Térreo. Maria dá no pátio do condomínio de prédios antigos e velhas estocadas cujo único contato com o mundo era prestar queixa da vizinha Maria, especialmente pelo som integralmente ligado em alturas absurdas para seus ouvidos já surdos. Rua. Maria percorre algumas poucas quadras já familiares na enorme cidade estranha e cinematográfica. Maria espera a condução no ponto, um ônibus grande e novo, climatizado e com poltronas fofas de veludo colorido. O ponto, em frente a entrada de um famoso colégio católico frequentado por adolescentes sonhadores e perdidos talvez numa realidade alternativa saída diretamente da novela das seis e dos bolsos do pai freguês. Sempre ali no ponto alguns vendedores de rua com suas barraquinhas que não passam de quatro pernas de madeira que suportam um compensado remendado e recompensado ocultado por debaixo de caixas e caixas das mais variadas guloseimas de diversas marcas e sabores, na maioria balas mentoladas para refrescar o hálito dos adolescentes enamorados ou dos caprichosos. No ponto Maria reconhecia alguns rostos do ônibus, mas nunca chegara mais perto, nunca chegaria, aliás, a sequer conhecê-los. Pois no ônibus Maria entrava e sentava-se sozinha torcendo para ter as duas poltronas livres para se esticar na leitura de um ou dois contos que deveriam ser suficientes para fazê-la viajar por todo o percurso.

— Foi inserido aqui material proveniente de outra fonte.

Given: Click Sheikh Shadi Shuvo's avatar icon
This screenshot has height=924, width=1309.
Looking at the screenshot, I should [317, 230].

Nessa época Maria já não mais familiarizava com o mundo real, ou talvez, como ela própria pensava, se familiarizava demais, pois sentia correr na veia o mesmo sangue escuro de sombra daquele que todo ser vivo sangrava. Maria era tão viva que às vezes não se encontrava no estado desperto onde o tempo desenrolava no mundo cotidiano dos detalhes que esvaecem na repetição.